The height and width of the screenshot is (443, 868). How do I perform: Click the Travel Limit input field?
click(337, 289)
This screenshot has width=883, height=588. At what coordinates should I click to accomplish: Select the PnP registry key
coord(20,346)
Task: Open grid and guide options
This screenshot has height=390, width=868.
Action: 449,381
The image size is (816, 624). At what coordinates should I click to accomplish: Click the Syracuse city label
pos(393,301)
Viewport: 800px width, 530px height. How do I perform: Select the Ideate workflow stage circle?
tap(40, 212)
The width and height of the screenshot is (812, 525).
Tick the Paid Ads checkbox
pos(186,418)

##############################

> _Exercise prompt_
Everything from the line containing "Task: Open grid and guide options" to the end of the listing above must be returned exactly. Both end lines belong in it.

> _Finished exercise_
Task: Open grid and guide options
This screenshot has height=390, width=868.
Action: 449,381
The image size is (816, 624). At what coordinates should I click to accomplish: Click the Syracuse city label
pos(393,301)
Viewport: 800px width, 530px height. How do I perform: Select the Ideate workflow stage circle?
tap(40, 212)
The width and height of the screenshot is (812, 525).
Tick the Paid Ads checkbox
pos(186,418)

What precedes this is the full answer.